Dataset records:
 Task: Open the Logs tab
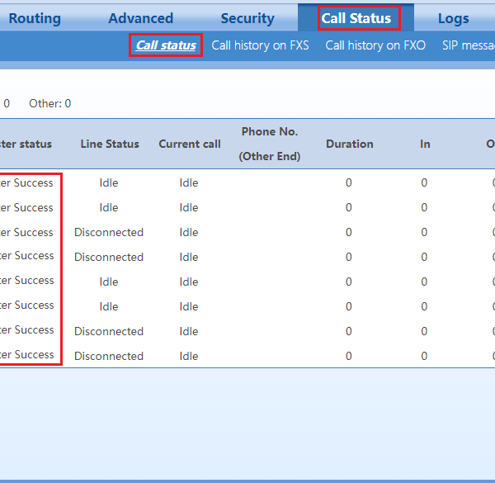pyautogui.click(x=453, y=18)

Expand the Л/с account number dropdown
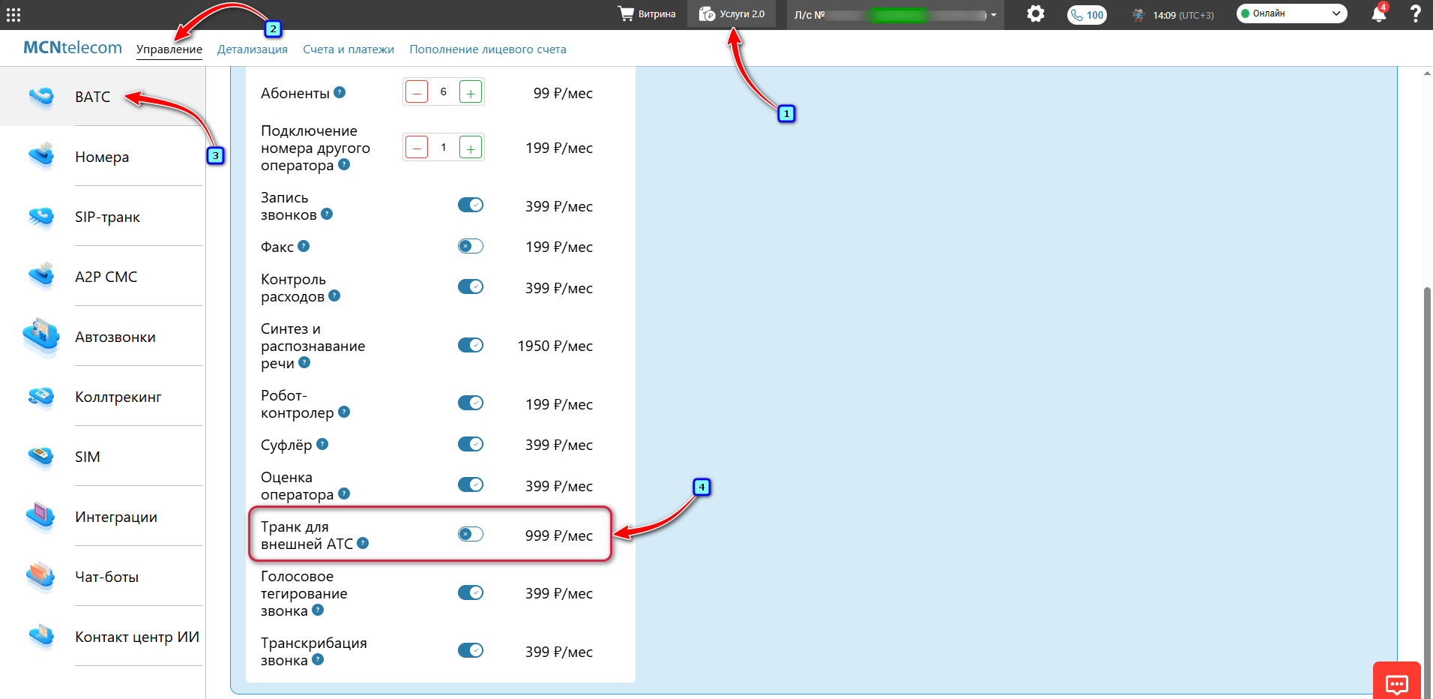993,15
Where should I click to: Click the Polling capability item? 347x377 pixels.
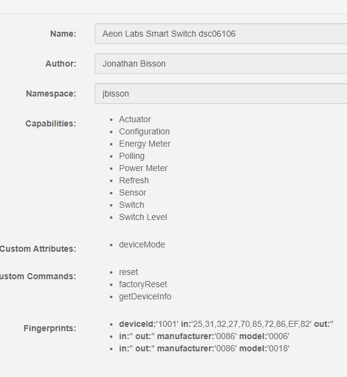(x=132, y=156)
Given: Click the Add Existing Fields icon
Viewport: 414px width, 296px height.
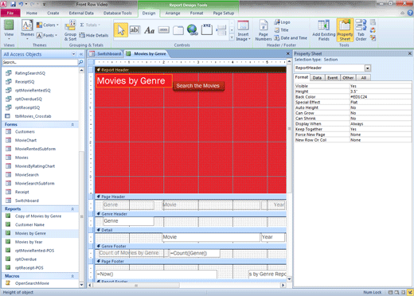Looking at the screenshot, I should tap(324, 30).
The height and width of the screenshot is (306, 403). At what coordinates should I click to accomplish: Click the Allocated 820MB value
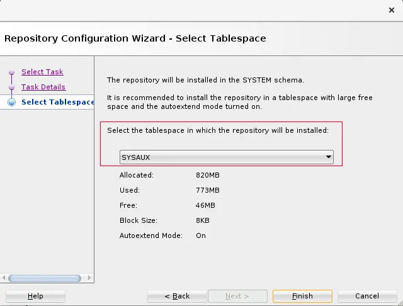[207, 175]
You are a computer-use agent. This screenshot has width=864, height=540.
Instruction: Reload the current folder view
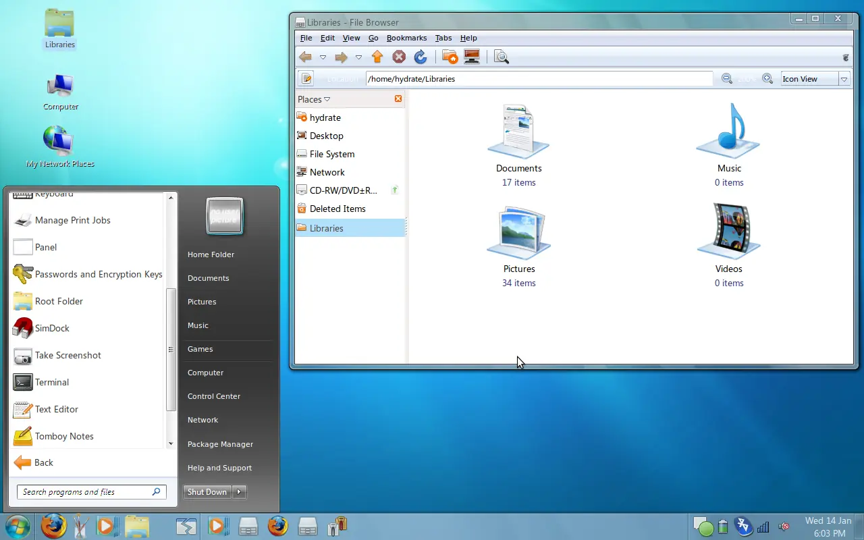point(421,57)
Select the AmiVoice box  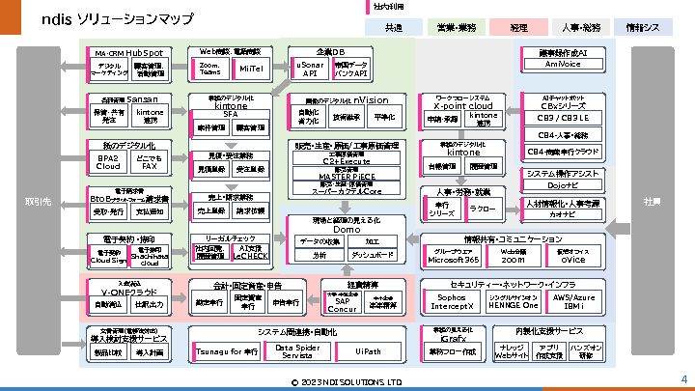tap(564, 65)
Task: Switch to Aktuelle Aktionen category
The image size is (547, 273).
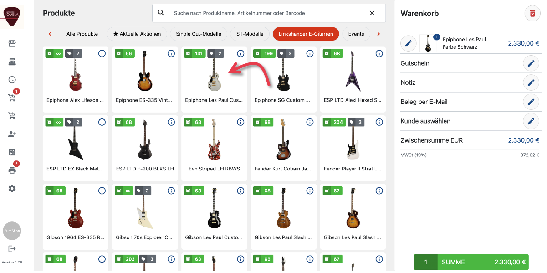Action: pyautogui.click(x=137, y=34)
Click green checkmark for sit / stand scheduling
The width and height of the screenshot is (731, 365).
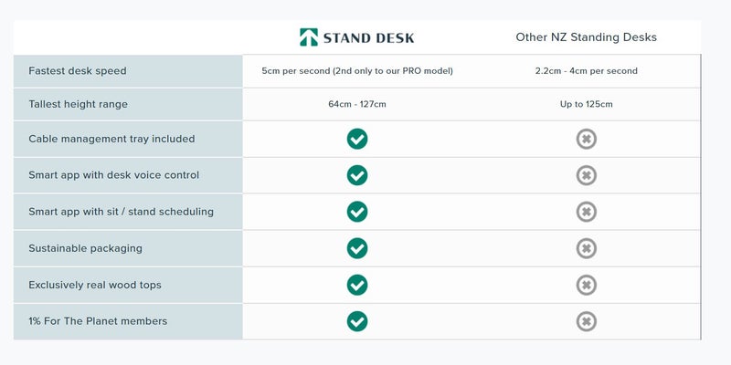357,212
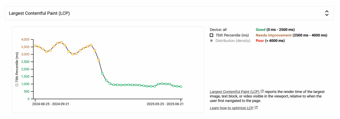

_What you will do_:
Would you write out exactly the lines of the data from the one holding "The image size is (547, 273)." to the final line, both included, with pictures left out?

_Output of the task_:
The image size is (547, 273).
Action: pyautogui.click(x=137, y=34)
Click green checkmark for sit / stand scheduling
The width and height of the screenshot is (731, 365).
357,212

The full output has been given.